The effect of such attacks always includes not just those directly affected, but many more indirectly affected. Where I am in New York City (Riverdale), many houses of worship had police protection on Saturday and Sunday, including a watchful police car outside our own meeting house during our Sunday platform meeting. I have had people dear to me who were present at previous hate shootings, and I know personally how even second- or third-hand experience of such attacks can affect us, and new attacks bring back old feelings. I can understand how these attacks may feel personal, even with no direct connections, as they were, like all hate crimes, meant to terrorize all members of the group.
This Saturday, many Jews were reading the week's Torah reading on "welcoming the stranger." The talk I gave last Sunday was on "Sanctuary: Welcoming Difference."

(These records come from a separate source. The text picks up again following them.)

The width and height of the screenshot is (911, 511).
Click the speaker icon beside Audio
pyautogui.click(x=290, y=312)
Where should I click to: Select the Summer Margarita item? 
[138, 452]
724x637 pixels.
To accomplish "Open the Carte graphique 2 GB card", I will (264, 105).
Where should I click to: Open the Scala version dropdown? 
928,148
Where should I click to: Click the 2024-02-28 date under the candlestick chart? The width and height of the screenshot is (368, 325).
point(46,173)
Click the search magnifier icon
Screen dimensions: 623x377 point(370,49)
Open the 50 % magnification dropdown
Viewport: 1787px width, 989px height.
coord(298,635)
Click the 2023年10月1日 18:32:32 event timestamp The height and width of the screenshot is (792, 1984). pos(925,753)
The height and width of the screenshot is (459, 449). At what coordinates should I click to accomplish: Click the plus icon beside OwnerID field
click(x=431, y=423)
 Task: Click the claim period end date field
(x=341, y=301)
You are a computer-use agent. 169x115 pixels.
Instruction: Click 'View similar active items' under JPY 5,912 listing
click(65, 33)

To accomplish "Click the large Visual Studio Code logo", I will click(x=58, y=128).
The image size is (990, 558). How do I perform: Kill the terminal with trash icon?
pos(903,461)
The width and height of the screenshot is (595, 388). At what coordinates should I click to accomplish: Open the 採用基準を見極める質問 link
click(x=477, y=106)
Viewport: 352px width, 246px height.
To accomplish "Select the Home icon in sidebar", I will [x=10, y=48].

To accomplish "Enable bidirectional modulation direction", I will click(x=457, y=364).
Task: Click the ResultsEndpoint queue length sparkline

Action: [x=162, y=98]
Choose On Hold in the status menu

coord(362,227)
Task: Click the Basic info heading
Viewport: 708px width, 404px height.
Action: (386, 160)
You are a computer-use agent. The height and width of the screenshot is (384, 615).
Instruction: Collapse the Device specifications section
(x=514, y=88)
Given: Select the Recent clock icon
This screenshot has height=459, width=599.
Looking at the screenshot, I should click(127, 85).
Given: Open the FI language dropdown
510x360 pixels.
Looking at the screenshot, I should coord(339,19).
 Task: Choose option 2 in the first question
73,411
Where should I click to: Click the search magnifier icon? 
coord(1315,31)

These three incidents also pointedly attacked the very ideas of democracy and inclusion. This threat was made even more pointed by this weekend's presidential election in Brazil of a populist extremist who supports military dictatorship, torture, and shooting political opponents.
I found myself putting this into larger context through these words from Michelle Alexander, from a New York Times op-ed on September 21, 2018:
“Those of us who are committed to the radical evolution of American democracy are not merely resisting an unwanted reality. To the contrary, the struggle for human freedom and dignity extends back centuries and is likely to continue for generations to come. In the words of Vincent Harding, one of the great yet lesser-known heroes of the black freedom struggle, the long, continuous yearning and reaching toward freedom flows throughout history ‘like a river, sometimes powerful, tumultuous, and roiling with life; at other times meandering and turgid, covered with the ice and snow of seemingly endless winters, all too often streaked and running with blood.’”
And from later in that op-ed:
“If we pause long enough and consider where we stand in relationship to the centuries-long quest to create a truly equitable democracy, we may be able to see that the … river that brought us this far just might be the only thing that could possibly carry us to a place where we all belong.”
May we be ever stronger in our commitment to human worth, human dignity, human freedom, and human connection, in a world in which these are under attack.